As in FERONIA, MARIS is required to sustain root-hair growth. (A) Main roots with root hairs of 5-d-old mri-2, fer-4, and WT (Col-0 accession) seedlings (Left) and mri-1, fer-1, and WT (Ler accession) seedlings (Right) grown in agar. Arrows point to short, defective root hairs. (Scale bar: 1 mm.) (B) Quantification of root-hair lengths relative to A. Asterisks denote significant differences versus the appropriate control (P < 0.001, two-tailed unpaired Student's t test). (C, Left) WT, anx1 anx2, and mri-3D anx1 anx2 seedlings growing on the surface of a microagar plate. (Right) Pictures of primary roots and their root hairs. (Scale bars: 5 mm, Left; 1 mm, Right.) (D) Young root hairs in the root elongation zone of WT, mri-2, and mri-3D anx1 anx2 seedlings grown in liquid medium.

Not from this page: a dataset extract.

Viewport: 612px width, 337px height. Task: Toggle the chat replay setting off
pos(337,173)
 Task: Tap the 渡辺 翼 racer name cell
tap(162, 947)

Note the loss of CW integrity or CW overaccumulation (arrow) for mri-2 and mri-3D root hairs, respectively. (Scale bar: 20 μm.) See also Figs. S3 and S4 and Movie S1. (E) Main root of untransformed fer-4 seedling and fer-4 T1s expressing pMRI-MRI^R240C-YFP. (Scale bar: 1 mm.)

Fig. S3.

(A) Experimental set-up for root-hair growth assays in liquid medium. Four-day-old seedlings grown vertically on half-strength MS microagar plates were sandwiched between a slide and a coverslip containing 1/10th strength MS liquid medium (1% sucrose). Young root hairs in the elongation zone were observed 48 h later. (B) Representative roots of WT, fer-4, mri-2, and mri-3D anx1 anx2 seedlings grown in liquid medium relative to Fig. 4D. (Scale bar: 2 mm.)

Fig. S4.

Ruthenium red staining reveals overaccumulation of cell wall material in mri-3D short root hairs. Roots of 4-d-old WT (Upper) and mri-3D anx1 anx2 (Lower) seedlings were allowed to grow for 48 h in liquid medium before being treated for 1 min with 0.01% Ruthenium red that stains for acidic pectin. Note that staining is restricted to the tip surface of WT root hairs but accumulates within the short root hairs of mri-3D anx1 anx2 plants. (Scale bar: 100 µm.)